TASK STATEMENT | Everything from the line containing "You are a GUI" through the line containing "Image resolution: width=734" should be repeated exactly, and nothing else from the data.

*** RECORDS FOR THE EXERCISE Section Begins ***

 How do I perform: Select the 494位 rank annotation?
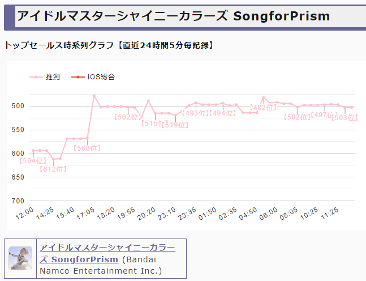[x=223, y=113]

*** RECORDS FOR THE EXERCISE Section Ends ***
*** RECORDS FOR THE EXERCISE Section Begins ***

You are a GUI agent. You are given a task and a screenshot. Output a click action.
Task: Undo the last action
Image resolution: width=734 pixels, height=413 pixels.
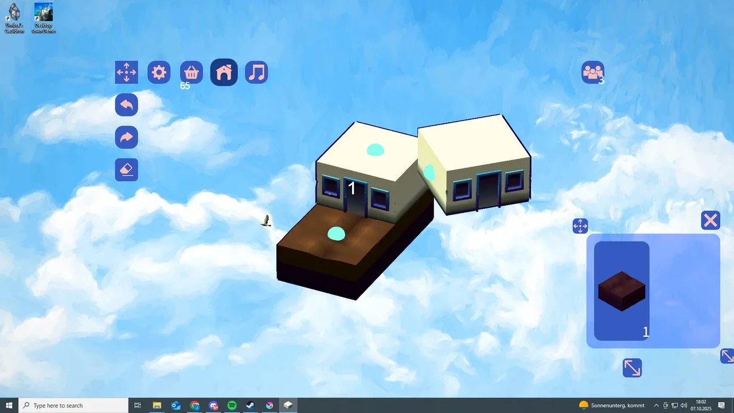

*** RECORDS FOR THE EXERCISE Section Ends ***

RESULT OF THE EXERCISE |
You are a GUI agent. You are given a task and a screenshot. Output a click action.
Task: Undo the last action
Image resolution: width=734 pixels, height=413 pixels.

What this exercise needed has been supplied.